Lillooet Lake after overnight rain.

I was able to take some moody shots of Lillooet Lake as I rolled out of Pemberton along the flat, lake-shore road. It had rained overnight and it was a damp and misty morning. Two racing cyclists were just unloading bikes from a car by the lake shore. They were about to ride up the mountain pass, as was I. I carried on and got a head start…

Lillooet Lake again. (More little stumps in the foreground)!

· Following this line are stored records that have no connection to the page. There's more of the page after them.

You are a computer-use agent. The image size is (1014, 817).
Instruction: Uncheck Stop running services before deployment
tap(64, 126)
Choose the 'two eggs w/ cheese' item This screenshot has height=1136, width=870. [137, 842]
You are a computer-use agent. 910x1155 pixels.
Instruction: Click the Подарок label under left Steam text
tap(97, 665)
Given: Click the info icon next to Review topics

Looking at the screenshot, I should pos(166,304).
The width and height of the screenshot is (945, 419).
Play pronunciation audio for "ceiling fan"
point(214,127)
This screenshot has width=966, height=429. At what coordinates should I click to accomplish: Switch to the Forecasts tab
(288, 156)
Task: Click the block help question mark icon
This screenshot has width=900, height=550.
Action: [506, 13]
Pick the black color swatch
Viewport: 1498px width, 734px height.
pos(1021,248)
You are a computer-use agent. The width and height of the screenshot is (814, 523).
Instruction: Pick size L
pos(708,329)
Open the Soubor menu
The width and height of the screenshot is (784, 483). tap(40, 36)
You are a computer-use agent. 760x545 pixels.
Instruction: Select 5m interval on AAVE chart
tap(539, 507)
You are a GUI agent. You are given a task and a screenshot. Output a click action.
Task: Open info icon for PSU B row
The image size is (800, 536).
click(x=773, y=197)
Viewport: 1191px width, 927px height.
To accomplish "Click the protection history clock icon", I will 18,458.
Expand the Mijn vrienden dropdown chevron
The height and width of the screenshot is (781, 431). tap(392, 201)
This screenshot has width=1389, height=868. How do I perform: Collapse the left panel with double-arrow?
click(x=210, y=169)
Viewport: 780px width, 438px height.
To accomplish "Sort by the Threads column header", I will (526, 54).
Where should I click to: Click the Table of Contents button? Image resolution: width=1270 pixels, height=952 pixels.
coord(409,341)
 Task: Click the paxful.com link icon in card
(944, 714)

The pass started with a rather shocking 4 km of steep 11-15% switchbacks. Straightaway, this had me in my lowest gears and at walking pace. I knew the climb was a long one and realised it was going to take all morning! The racing cyclists took a while to catch up and after brief pleasantries they were off and left me to my much slower pace. (I saw them again when they sped past me on the way back down).

Still 10%. At this point I've been climbing for 2 hours.

There’s plenty of time to take in the sights and sounds when you’re climbing a hill for 3 hours! This mountain pass was very Alpine like, with turns and switchbacks through forests, tricking streams by the side of the road and snow capped mountain peaks getting ever nearer as you gain altitude. It did get a bit cold the higher I went, even though I was sweating heavily with the effort. It rained too as I passed through the cloud layer and I was forced to put on a rain jacket.

Warning sign at pass summit

I had lots of encouragement from drivers as I made my way to the summit, especially from the occupants of the RVs that lumbered past me, engines straining as well. At the summit, it was too cold to hang about so I went down, hoping to lose some altitude rapidly. Unfortunately, the other side was no free lunch. Over the next 55km the road did gradually fall, but also, dispiritingly, rose back up countless times! There was also a headwind funnelling up the valley for good measure.

Me at Duffy Lake. It's a bit cold...

About half way the road passed along the shore of Duffy Lake, a beautiful lake at 1,100m still surrounded by massive mountains. I had lunch there and within minutes, I had company in the form of half a dozen birds who were very tame and willingly took food tit-bits directly from my hand. (RSPB guys: What’s this bird?). I expect they’ve been training humans to do this for years!

Very tame birds at Duffy Lake. What species, though?

After lunch, the road followed the Cayoosh Creek, a fast flowing river, all the way to Lillooet. Several times I crossed over the river on thin wooden bridges as the road and river intertwined their separate ways down the increasingly steep side ravine.

One of several wooden bridges spanning the creek

I met my first long-distance cyclists along this stretch of the road. They were Ellen and Ekki, two German touring cyclists. We chatted for quite a while. They had already been on the road for an impressive 3 months, meandering around both Canada and the States. Amazingly, they both have Rohloff hub gears like mine! In fact a lot of our kit choices were similar.

Ellen and Ekki

I continued on, tired now, my patience running out waiting for the fast descent that I knew must come. I was repeatedly kicked in the teeth with short 1km descents and ½ km climbs. The killer blow was dealt as I approached Lillooet. Suddenly the road left the Cayoosh and headed 300m up the side of the ravine for a steep 3km climb! Eventually, the anticipated descent came, but I was impeded by a couple of slow RVs (and a convoy of cars behind) similar to those offering me encouragement many hours previously. It was a shame, the drop into Lillooet would have been a screamer.

Lillooet. Town on hillside on left.


Richard Dunn said...

According to my Sibley "The North American Bird Guide" your bird is a Gray Jay

Shaun said...

Thanks Richard. Unbelievably, I did say "Jays" when somebody at the lake asked me what I thought they were. Before my time at the RSPB, I wouldn't have had a clue!